Gov. Charlie Baker reiterated MBTA management needed a “fresh look” in explaining why he asked for the state’s transportation board to resign during a talk show that aired Sunday.
Baker, appearing on WCVB’s On The Record, cited an advisory panel’s recent report that stated there were problems with the T’s productivity and general management.
Asked about the assertion of some Democratic lawmakers that data in that report doesn’t match its recommendations, Baker, a Republican,said, “There’s no disputing the fact that the T did not spend billions of dollars in available capital funding for signals, switches, systems and infrastructure. That’s a huge problem given the fact that everyone agrees that the T has not invested enough in those activities, in those issues.”
Baker added that the report indicates that absenteeism amongst T staff is significantly “above any other transit system we can find.” He said the T missed opportunities to be prepared for this winter’s historic snow, which caused consistent and significant delays to commutes throughout the MBTA system for several weeks.
Speaking shortly after his first 100 days in the Corner Office, Baker said dealing with the historic amount of snowfall – more than eight feet of snow was dumped on Boston in about a month’s time – was his proudest accomplishment so far.
“At one point we had 150 projects going on with cities and towns. We had equipment manpower from five other states, National Guardsmen from two other states,” he said. “It felt at the time like a pretty big challenge and it’s something we weathered reasonably well.
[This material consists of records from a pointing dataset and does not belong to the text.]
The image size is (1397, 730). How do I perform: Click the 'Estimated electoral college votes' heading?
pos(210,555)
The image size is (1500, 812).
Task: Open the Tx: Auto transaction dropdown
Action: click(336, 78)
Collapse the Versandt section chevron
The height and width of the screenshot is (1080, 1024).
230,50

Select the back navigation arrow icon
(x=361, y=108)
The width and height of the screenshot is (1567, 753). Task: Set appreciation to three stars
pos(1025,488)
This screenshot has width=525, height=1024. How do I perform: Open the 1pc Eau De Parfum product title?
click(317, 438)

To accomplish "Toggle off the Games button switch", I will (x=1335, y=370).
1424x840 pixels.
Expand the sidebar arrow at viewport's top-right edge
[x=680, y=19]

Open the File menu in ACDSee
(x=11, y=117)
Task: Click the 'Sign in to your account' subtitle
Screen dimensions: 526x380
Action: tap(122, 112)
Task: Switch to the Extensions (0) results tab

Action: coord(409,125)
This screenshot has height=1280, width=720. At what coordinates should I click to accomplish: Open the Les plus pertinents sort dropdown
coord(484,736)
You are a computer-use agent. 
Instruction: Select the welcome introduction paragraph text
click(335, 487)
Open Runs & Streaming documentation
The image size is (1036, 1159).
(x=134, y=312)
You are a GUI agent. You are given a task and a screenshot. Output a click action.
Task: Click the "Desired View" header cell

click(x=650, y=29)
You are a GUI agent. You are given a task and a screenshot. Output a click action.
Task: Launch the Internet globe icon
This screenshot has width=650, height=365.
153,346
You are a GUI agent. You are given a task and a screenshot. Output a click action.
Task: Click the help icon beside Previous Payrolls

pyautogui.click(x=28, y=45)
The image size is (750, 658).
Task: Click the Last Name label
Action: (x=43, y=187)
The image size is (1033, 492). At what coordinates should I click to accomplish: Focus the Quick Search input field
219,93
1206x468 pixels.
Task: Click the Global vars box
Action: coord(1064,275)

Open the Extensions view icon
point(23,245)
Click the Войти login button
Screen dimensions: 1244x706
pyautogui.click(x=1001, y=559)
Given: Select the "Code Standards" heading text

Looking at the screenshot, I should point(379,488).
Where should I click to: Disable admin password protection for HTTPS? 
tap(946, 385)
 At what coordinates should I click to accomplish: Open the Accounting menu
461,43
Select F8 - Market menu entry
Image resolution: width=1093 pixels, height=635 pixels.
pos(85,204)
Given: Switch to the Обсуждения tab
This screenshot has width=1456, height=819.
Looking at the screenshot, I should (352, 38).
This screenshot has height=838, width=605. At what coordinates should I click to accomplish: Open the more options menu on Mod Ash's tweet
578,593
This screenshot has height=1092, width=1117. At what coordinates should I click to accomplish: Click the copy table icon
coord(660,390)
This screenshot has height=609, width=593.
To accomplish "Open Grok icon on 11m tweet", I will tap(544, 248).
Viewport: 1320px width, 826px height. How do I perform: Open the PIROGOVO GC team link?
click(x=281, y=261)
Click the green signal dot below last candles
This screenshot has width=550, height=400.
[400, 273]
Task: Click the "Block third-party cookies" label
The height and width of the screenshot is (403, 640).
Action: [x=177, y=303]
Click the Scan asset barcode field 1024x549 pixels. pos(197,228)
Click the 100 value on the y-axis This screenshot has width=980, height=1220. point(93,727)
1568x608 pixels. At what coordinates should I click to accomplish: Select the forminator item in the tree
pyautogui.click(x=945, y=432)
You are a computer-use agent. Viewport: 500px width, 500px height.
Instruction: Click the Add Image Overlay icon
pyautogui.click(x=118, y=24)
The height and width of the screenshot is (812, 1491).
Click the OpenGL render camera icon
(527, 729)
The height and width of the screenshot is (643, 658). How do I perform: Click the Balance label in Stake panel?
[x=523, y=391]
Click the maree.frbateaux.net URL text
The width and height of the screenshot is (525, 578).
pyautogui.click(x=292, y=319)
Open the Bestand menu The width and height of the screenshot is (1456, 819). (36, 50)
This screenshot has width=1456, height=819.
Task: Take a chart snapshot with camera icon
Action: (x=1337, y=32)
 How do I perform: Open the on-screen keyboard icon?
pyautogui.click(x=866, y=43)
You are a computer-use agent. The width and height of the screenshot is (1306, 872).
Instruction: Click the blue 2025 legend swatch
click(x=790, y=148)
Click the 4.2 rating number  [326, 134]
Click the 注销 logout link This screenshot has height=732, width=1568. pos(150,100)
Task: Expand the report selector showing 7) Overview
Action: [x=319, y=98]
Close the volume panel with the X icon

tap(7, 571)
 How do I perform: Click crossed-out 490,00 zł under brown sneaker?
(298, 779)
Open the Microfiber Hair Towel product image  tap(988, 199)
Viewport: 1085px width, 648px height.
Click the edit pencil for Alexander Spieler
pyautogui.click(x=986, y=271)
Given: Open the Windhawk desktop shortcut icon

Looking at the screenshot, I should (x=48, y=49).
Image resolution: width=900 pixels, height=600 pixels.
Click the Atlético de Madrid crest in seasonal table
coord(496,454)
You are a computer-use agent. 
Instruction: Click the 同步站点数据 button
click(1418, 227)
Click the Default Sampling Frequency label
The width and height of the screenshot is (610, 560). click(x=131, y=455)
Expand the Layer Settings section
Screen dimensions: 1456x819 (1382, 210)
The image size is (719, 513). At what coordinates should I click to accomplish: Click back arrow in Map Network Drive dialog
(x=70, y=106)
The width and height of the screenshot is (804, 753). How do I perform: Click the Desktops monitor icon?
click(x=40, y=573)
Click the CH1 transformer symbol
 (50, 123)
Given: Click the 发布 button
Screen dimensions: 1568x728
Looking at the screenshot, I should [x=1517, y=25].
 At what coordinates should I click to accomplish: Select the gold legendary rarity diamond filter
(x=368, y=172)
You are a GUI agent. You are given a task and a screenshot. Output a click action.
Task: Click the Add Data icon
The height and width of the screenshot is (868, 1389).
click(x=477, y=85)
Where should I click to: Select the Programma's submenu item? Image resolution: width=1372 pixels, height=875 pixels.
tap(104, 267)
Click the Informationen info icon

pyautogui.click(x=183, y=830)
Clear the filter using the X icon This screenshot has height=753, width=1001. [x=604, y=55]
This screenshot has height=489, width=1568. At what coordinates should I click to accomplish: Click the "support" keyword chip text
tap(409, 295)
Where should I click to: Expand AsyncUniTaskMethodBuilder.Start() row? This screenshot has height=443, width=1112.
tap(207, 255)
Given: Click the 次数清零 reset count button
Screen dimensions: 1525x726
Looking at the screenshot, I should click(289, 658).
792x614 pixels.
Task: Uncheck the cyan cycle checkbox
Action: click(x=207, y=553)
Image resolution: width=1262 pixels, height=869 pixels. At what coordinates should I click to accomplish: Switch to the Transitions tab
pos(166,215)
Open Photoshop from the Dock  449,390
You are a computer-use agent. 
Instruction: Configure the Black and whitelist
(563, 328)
Pun intended.”
He demurred when asked whether he would support the idea of having a sliding fee structure for T fares where people who could afford to pay more do so, while people with lower incomes pay less.
“I’m going to pass on that one until I know more,” he said.
He also deflected questions about who he would support in the GOP presidential primary, saying his “focus is on Massachusetts” before adding that he would not be making political donations to any specific candidate until after a nominee emerges.